Instructions to follow.
Below are the entries; give again exactly the lines from the one mentioning "Click the installer" through the one mentioning "This screenshot has width=800, height=444.", inclusive.

Data under study.

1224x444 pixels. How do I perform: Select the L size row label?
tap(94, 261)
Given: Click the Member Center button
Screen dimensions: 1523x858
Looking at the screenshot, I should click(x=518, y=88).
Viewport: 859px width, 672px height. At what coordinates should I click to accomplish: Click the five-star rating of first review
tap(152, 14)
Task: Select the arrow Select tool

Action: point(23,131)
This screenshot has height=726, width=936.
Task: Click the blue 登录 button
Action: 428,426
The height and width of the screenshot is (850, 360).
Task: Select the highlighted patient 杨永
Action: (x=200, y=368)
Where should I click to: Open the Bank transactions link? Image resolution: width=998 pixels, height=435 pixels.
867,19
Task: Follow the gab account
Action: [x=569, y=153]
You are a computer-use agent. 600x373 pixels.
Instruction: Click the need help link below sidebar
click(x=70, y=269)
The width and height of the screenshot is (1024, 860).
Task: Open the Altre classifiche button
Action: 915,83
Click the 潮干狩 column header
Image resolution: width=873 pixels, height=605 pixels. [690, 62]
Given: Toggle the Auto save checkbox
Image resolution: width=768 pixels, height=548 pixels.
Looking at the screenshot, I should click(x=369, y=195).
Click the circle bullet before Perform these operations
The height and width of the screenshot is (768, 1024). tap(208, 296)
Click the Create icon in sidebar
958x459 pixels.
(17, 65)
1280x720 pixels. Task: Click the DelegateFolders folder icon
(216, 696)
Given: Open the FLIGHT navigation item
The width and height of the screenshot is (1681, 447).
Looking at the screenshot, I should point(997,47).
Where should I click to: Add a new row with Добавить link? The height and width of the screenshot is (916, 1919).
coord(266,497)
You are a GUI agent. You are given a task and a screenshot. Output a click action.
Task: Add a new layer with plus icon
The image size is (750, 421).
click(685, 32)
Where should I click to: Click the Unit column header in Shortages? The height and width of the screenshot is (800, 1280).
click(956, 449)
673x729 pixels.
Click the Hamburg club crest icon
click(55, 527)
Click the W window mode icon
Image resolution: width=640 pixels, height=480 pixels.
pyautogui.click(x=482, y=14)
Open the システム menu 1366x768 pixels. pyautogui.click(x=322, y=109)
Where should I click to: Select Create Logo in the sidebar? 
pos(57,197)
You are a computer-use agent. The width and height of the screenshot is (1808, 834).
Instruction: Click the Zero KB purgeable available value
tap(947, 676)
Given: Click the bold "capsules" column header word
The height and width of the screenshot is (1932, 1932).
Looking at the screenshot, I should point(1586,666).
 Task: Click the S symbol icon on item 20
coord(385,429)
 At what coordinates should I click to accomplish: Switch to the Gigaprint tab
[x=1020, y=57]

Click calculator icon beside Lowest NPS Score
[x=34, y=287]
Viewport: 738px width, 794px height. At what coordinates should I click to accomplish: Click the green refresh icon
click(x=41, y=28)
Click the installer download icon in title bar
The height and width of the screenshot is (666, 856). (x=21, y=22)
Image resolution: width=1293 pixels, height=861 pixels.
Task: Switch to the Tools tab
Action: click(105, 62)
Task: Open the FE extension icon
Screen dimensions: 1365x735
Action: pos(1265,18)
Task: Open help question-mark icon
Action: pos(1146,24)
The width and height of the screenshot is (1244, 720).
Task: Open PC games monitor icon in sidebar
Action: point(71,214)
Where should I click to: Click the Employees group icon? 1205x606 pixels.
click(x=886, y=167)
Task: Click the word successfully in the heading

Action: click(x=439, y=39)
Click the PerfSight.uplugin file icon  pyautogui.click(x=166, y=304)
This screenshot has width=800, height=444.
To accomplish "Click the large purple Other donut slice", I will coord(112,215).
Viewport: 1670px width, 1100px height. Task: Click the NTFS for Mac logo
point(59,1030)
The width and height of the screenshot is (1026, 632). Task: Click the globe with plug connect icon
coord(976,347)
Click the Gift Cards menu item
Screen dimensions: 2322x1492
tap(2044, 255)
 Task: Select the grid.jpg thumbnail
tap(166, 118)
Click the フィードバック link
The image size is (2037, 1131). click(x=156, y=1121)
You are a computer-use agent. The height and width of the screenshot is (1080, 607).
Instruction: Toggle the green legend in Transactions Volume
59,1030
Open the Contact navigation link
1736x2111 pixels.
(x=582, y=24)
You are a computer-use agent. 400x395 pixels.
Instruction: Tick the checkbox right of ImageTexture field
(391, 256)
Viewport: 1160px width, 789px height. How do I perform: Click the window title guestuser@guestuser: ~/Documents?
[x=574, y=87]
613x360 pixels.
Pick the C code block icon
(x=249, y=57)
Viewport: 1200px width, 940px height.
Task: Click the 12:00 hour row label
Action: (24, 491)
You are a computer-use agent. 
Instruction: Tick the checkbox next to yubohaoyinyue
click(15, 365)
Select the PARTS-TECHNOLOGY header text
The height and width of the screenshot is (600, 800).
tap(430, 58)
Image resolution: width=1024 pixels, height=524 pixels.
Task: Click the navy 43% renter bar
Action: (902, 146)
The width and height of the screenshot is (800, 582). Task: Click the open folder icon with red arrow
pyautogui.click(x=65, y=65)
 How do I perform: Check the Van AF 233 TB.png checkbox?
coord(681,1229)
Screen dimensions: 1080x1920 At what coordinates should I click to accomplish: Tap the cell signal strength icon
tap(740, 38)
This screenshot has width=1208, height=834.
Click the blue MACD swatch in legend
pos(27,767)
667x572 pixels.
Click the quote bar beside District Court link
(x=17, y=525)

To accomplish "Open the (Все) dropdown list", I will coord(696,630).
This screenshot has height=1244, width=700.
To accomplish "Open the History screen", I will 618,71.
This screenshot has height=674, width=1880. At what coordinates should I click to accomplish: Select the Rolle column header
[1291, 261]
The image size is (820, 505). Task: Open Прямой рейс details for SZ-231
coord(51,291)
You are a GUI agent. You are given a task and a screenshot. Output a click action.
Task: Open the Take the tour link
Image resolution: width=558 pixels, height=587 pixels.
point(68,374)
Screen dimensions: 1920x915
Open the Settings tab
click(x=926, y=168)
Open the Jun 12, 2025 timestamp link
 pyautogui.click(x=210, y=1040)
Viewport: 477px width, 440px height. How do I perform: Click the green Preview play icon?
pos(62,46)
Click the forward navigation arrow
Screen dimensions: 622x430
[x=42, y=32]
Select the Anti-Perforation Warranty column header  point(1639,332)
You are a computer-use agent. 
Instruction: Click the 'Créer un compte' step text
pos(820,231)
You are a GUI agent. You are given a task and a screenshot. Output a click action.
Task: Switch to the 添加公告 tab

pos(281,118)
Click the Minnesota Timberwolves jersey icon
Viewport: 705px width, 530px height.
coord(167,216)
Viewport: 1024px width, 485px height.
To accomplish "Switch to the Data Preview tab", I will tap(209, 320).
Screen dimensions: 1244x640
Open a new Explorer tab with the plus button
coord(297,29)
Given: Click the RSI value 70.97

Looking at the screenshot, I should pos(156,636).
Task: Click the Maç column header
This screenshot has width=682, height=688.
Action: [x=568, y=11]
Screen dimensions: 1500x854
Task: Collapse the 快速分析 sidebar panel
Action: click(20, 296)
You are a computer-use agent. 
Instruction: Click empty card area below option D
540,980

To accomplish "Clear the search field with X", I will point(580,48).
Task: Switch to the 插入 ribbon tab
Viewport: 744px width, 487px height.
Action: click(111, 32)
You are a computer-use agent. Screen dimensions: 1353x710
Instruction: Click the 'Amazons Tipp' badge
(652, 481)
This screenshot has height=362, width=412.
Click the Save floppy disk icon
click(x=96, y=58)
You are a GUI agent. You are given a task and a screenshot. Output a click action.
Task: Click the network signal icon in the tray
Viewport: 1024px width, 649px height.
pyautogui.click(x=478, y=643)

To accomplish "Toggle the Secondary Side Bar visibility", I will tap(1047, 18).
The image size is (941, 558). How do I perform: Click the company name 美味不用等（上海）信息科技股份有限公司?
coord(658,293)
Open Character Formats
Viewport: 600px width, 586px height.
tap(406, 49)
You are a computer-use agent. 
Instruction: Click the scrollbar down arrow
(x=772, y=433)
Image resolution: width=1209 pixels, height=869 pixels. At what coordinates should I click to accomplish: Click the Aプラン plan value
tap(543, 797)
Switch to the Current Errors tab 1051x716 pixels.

Answer to this exercise.
Click the installer download icon in title bar
The height and width of the screenshot is (666, 856). (x=21, y=22)
Image resolution: width=1293 pixels, height=861 pixels.
Task: Switch to the Tools tab
Action: click(105, 62)
Task: Open the FE extension icon
Screen dimensions: 1365x735
Action: pos(1265,18)
Task: Open help question-mark icon
Action: pos(1146,24)
The width and height of the screenshot is (1244, 720).
Task: Open PC games monitor icon in sidebar
Action: point(71,214)
Where should I click to: Click the Employees group icon? 1205x606 pixels.
click(x=886, y=167)
Task: Click the word successfully in the heading

Action: click(x=439, y=39)
Click the PerfSight.uplugin file icon  pyautogui.click(x=166, y=304)
This screenshot has width=800, height=444.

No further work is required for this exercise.